Each variant specifies its own UNet architecture, conditioning mechanism, and first-stage autoencoder, allowing rapid prototyping of different model configurations.

Safety & Watermarking

Relevant Files
  • scripts/txt2img.py
  • scripts/tests/test_watermark.py

Stable Diffusion implements two complementary safety mechanisms: NSFW content detection and invisible watermarking. These systems work together to reduce harmful outputs and help identify machine-generated images.

Safety Checker: NSFW Detection

The safety checker uses a pre-trained CLIP-based model to detect and filter potentially unsafe content before images are saved.

Architecture:

The system loads a specialized safety model from Hugging Face:

safety_model_id = "CompVis/stable-diffusion-safety-checker"
safety_feature_extractor = AutoFeatureExtractor.from_pretrained(safety_model_id)
safety_checker = StableDiffusionSafetyChecker.from_pretrained(safety_model_id)

Detection Pipeline:

  1. Feature Extraction - Images are converted to PIL format and processed by the feature extractor
  2. Classification - The safety checker analyzes pixel values and CLIP embeddings to detect NSFW concepts
  3. Replacement - If unsafe content is detected, the image is replaced with a fallback image (assets/rick.jpeg)
def check_safety(x_image):
    safety_checker_input = safety_feature_extractor(numpy_to_pil(x_image), return_tensors="pt")
    x_checked_image, has_nsfw_concept = safety_checker(images=x_image, clip_input=safety_checker_input.pixel_values)
    for i in range(len(has_nsfw_concept)):
        if has_nsfw_concept[i]:
            x_checked_image[i] = load_replacement(x_checked_image[i])
    return x_checked_image, has_nsfw_concept

The function returns both the checked images and a boolean array indicating which samples triggered the safety filter.

Invisible Watermarking

Invisible watermarks are embedded into generated images using discrete wavelet transform (DWT) and discrete cosine transform (DCT) techniques.
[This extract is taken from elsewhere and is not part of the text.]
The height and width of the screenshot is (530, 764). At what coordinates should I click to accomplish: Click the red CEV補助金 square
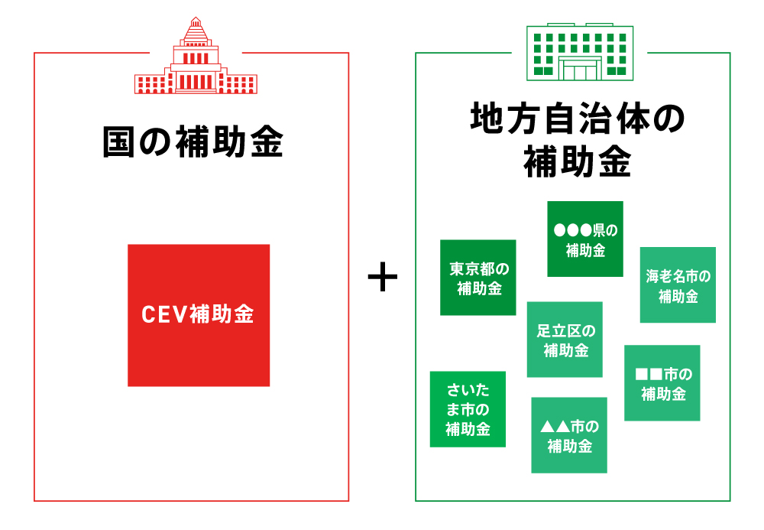(199, 315)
This helps identify images as machine-generated without visible artifacts.

Watermark Encoding:

During image generation, a watermark encoder is initialized with the model identifier:

wm_encoder = WatermarkEncoder()
wm_encoder.set_watermark('bytes', "StableDiffusionV1".encode('utf-8'))

The watermark is applied to both individual samples and grid outputs:

def put_watermark(img, wm_encoder=None):
    if wm_encoder is not None:
        img = cv2.cvtColor(np.array(img), cv2.COLOR_RGB2BGR)
        img = wm_encoder.encode(img, 'dwtDct')
        img = Image.fromarray(img[:, :, ::-1])
    return img

Watermark Decoding:

The watermark can be extracted from generated images using the decoder:

def testit(img_path):
    bgr = cv2.imread(img_path)
    decoder = WatermarkDecoder('bytes', 136)
    watermark = decoder.decode(bgr, 'dwtDct')
    dec = watermark.decode('utf-8')
    print(dec)  # Outputs: "StableDiffusionV1"

Integration in Generation Pipeline

Both safety and watermarking are applied sequentially after image decoding:

  1. Images are decoded from latent space
  2. Safety check is performed; unsafe images are replaced
  3. Watermark is embedded into all output images
  4. Images are saved to disk

This ensures every generated image carries both safety guarantees and provenance information.